Collected data entries
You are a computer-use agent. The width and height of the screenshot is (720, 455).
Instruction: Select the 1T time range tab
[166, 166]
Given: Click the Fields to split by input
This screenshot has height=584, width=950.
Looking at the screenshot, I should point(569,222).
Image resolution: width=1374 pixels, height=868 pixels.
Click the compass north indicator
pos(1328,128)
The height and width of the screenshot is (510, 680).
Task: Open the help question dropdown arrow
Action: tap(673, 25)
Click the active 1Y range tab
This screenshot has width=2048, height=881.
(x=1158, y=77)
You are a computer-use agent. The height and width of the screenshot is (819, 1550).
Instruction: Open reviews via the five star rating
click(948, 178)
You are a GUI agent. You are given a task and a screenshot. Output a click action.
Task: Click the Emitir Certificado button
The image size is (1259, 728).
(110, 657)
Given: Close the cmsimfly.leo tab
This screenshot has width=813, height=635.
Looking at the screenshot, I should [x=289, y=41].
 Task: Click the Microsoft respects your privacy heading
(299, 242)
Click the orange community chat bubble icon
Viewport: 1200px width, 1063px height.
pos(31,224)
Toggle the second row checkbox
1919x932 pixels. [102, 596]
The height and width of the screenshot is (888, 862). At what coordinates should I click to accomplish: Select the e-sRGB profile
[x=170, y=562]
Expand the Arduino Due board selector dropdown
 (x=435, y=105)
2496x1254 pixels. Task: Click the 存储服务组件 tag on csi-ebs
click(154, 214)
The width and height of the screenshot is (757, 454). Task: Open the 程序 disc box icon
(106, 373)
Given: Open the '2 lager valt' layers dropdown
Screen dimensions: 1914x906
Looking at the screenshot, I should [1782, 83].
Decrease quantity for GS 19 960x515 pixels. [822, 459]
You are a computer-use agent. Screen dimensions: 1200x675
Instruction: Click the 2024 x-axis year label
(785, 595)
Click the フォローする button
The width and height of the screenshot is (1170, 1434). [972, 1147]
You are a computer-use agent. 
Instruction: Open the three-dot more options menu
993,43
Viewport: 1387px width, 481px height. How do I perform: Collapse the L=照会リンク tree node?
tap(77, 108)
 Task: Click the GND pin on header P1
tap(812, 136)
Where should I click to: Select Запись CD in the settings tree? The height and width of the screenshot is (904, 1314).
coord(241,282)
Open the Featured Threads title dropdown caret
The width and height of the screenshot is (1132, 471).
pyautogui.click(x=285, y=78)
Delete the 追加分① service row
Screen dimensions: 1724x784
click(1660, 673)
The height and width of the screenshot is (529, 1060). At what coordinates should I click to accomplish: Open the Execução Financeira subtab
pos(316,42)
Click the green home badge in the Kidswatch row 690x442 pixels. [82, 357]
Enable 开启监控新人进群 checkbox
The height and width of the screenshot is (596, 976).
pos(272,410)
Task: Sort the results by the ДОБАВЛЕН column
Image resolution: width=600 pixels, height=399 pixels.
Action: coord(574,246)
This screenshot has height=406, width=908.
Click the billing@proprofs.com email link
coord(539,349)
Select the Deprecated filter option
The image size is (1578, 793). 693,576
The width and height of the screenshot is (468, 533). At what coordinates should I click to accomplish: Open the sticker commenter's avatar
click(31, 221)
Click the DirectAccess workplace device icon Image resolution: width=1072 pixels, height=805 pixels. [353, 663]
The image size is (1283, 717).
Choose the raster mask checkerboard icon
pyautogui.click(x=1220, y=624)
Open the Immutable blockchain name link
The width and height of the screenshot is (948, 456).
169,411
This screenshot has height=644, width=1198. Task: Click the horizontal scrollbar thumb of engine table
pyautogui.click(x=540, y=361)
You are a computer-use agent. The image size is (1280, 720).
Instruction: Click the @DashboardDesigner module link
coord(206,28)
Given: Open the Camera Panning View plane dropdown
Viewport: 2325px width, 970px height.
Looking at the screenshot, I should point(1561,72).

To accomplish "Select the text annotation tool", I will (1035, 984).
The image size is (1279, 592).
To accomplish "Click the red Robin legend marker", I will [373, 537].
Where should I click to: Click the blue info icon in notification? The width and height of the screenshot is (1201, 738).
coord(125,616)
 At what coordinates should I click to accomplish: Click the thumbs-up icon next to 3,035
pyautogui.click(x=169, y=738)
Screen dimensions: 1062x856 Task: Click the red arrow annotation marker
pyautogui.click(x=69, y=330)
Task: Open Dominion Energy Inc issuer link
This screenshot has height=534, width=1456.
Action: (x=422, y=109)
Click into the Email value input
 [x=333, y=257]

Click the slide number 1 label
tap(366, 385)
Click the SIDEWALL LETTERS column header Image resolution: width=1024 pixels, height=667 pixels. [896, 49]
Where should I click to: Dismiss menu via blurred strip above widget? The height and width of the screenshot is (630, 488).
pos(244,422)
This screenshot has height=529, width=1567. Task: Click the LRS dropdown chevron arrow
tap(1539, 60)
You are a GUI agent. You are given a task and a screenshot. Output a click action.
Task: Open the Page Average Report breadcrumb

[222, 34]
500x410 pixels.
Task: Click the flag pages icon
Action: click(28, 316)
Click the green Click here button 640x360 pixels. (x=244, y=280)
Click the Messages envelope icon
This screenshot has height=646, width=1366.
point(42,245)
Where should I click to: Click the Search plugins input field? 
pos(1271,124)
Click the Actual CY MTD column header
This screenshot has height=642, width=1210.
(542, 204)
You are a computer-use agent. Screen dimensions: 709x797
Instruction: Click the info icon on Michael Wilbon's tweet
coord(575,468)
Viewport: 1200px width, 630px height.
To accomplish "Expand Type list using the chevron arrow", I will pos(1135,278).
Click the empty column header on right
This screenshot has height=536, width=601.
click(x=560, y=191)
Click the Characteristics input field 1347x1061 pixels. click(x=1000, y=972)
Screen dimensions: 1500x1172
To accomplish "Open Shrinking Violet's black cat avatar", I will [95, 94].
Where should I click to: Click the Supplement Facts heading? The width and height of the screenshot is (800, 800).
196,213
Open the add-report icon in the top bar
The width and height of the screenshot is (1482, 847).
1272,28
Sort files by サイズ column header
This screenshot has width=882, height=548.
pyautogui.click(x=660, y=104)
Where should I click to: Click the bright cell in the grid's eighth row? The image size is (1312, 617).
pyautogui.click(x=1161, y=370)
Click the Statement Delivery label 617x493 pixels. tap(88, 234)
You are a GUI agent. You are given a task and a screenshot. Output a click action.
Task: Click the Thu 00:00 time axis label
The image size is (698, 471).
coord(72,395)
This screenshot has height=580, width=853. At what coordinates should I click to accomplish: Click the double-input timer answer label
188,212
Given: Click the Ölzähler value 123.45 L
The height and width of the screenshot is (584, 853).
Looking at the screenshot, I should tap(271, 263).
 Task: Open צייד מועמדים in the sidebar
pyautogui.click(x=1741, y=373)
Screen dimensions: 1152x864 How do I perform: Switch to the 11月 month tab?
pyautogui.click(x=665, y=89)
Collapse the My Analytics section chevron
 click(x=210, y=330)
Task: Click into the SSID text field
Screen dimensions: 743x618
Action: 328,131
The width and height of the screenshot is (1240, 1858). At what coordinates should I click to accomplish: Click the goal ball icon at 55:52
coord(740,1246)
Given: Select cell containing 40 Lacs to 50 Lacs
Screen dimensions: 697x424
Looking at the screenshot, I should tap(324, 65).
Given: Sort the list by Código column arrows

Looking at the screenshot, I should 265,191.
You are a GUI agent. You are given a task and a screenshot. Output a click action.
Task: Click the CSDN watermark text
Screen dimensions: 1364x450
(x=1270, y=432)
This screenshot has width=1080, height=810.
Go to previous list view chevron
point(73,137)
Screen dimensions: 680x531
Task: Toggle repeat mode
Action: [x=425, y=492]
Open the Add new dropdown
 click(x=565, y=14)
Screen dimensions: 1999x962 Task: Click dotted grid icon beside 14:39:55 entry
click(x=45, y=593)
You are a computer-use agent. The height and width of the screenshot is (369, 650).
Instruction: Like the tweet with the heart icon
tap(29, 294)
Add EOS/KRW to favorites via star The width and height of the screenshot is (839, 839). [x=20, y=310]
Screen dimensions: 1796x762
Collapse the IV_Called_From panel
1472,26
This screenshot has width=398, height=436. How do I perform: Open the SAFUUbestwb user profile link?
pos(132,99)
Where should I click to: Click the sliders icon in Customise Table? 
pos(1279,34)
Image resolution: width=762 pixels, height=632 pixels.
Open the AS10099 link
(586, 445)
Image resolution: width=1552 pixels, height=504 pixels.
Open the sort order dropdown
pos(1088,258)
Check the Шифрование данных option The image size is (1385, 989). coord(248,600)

__TASK OBJECTIVE__
Take the lines from the first line of the records through the line holding "Image resolution: width=1374", both included, and please reproduce them exactly with nothing added.

__ANSWER BOX__
You are a computer-use agent. The width and height of the screenshot is (720, 455).
Instruction: Select the 1T time range tab
[166, 166]
Given: Click the Fields to split by input
This screenshot has height=584, width=950.
Looking at the screenshot, I should point(569,222).
Image resolution: width=1374 pixels, height=868 pixels.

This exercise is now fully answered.